思路
基于上一个说的,一起买的策略,用代码实现一下,public LB从 0.0204到0.0215
- 取出最常被一起购买的商品
- 剩下的用补充
代码
import cudf
导入数据集
train = cudf.read_csv('../input/h-and-m-personalized-fashion-recommendations/transactions_train.csv')
#为了降低内存占用,id先转换为 int
train['customer_id'] = train['customer_id'].str[-16:].str.hex_to_int().astype('int64')
train['article_id'] = train.article_id.astype('int32')
# 按parquet存一份
train.t_dat = cudf.to_datetime(train.t_dat)
train = train[['t_dat','customer_id','article_id']]
train.to_parquet('train.pqt',index=False)
print( train.shape )
train.head()
(31788324, 3)
只要和最后一笔交易差距小于6天的交易记录
# 最后交易的日期
tmp = train.groupby('customer_id').t_dat.max().reset_index()
tmp.columns = ['customer_id','max_dat']
train = train.merge(tmp,on=['customer_id'],how='left')
# 这笔交易和最后交易的日期差了多少天
train['diff_dat'] = (train.max_dat - train.t_dat).dt.days
# 如果超过6天就不要了
train = train.loc[train['diff_dat']<=6]
print('Train shape:',train.shape)
Train shape: (5181535, 5)
计算出customer买了多少次该产品
# 计算出customer买了多少次该产品
tmp = train.groupby(['customer_id','article_id'])['t_dat'].agg('count').reset_index()
tmp.columns = ['customer_id','article_id','ct']
# 按照交易数量和交易时间倒序,这也是为了后面连成字符串的时候,交易数量越高,越近的article越靠前
train = train.merge(tmp,on=['customer_id','article_id'],how='left')
train = train.sort_values(['ct','t_dat'],ascending=False)
train = train.drop_duplicates(['customer_id','article_id'])
train = train.sort_values(['ct','t_dat'],ascending=False)
train.head()
pair_cudf.npy
是一个map,把一个article_id映射为另一个最常一起购买的article_id
import pandas as pd, numpy as np
train = train.to_pandas()
pairs = np.load('../input/hmitempairs/pairs_cudf.npy',allow_pickle=True).item()
train['article_id2'] = train.article_id.map(pairs)
train2为针对每个交易的article,把它映射为最频繁的id
train2 = train[['customer_id','article_id2']].copy()
train2 = train2.loc[train2.article_id2.notnull()]
train2 = train2.drop_duplicates(['customer_id','article_id2'])
train2 = train2.rename({'article_id2':'article_id'},axis=1)
把train和train2结合到一起(包含过去买过的和最相关的),去掉重复值(可能会有多条一样的)
train = train[['customer_id','article_id']]
train = pd.concat([train,train2],axis=0,ignore_index=True)
train.article_id = train.article_id.astype('int32')
train = train.drop_duplicates(['customer_id','article_id'])
把多个article id转换为字符串
train.article_id = ' 0' + train.article_id.astype('str')
preds = cudf.DataFrame( train.groupby('customer_id').article_id.sum().reset_index() )

提取数据:
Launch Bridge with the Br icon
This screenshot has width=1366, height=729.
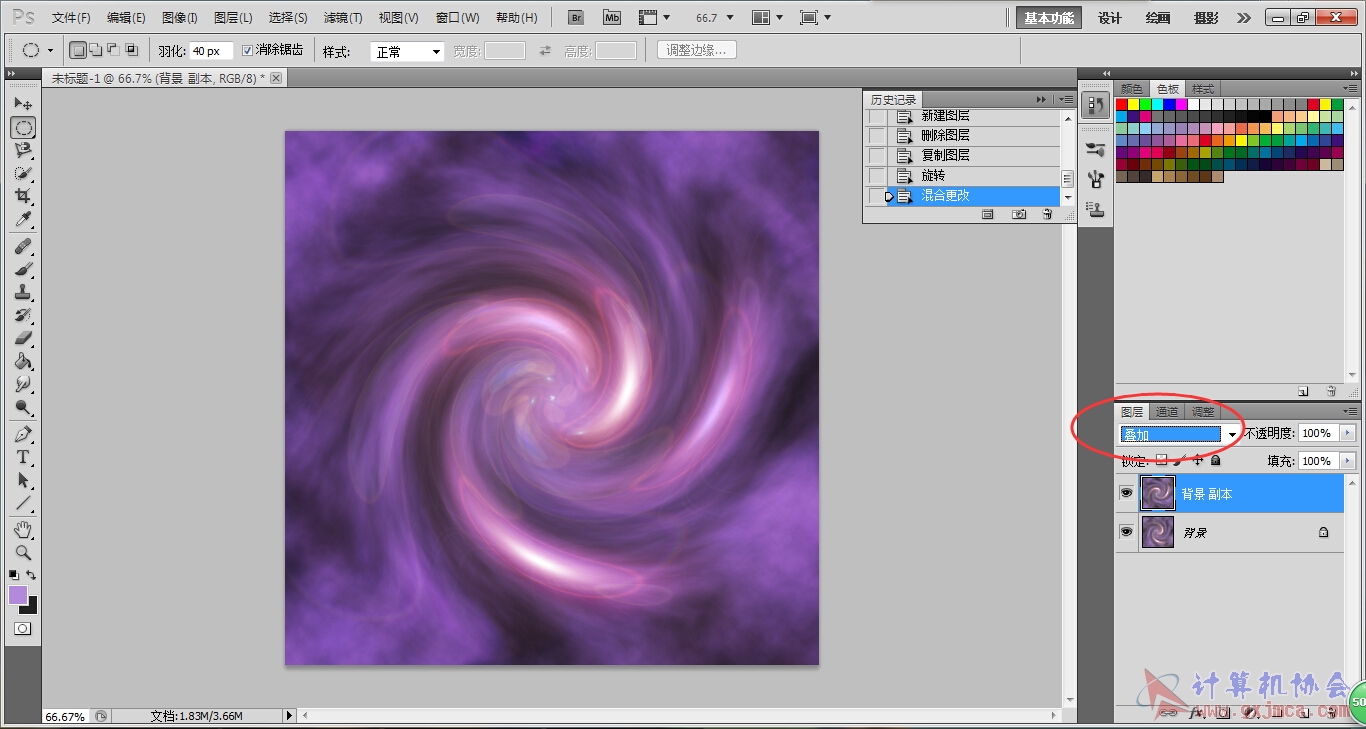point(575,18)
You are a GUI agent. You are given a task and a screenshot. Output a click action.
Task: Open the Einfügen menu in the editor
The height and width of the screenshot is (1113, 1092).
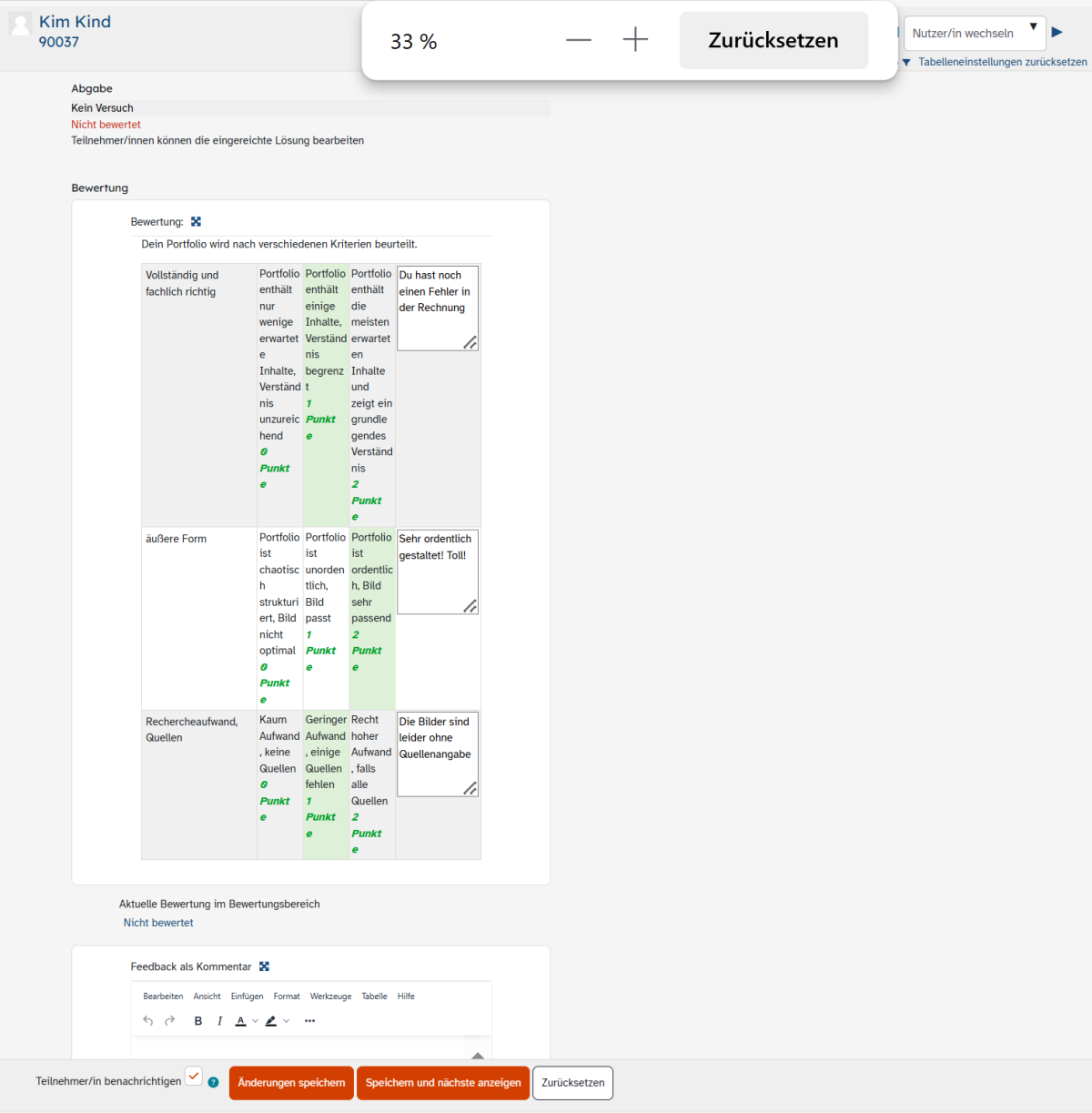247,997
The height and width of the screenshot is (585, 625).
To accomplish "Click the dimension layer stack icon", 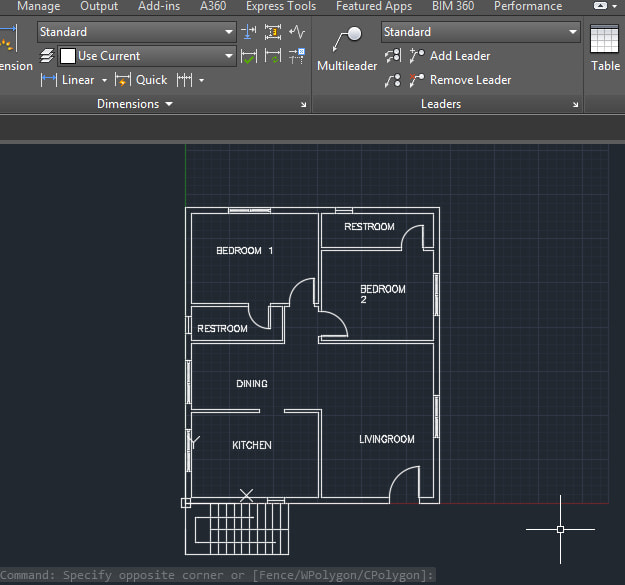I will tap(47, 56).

书面练习 1: 请照抄原文中的一段：从含有"只要和最后一笔交易差距小于6天的交易记录"的文字开始，到"print('Train shape:',train.shape)"为止。
书面练习 2: 原文中为什么要按交易数量和交易时间倒序排列？

任务解答 1:
只要和最后一笔交易差距小于6天的交易记录
# 最后交易的日期
tmp = train.groupby('customer_id').t_dat.max().reset_index()
tmp.columns = ['customer_id','max_dat']
train = train.merge(tmp,on=['customer_id'],how='left')
# 这笔交易和最后交易的日期差了多少天
train['diff_dat'] = (train.max_dat - train.t_dat).dt.days
# 如果超过6天就不要了
train = train.loc[train['diff_dat']<=6]
print('Train shape:',train.shape)

任务解答 2: 这是为了后面把商品连成字符串时，交易数量越高、交易时间越近的商品排得越靠前。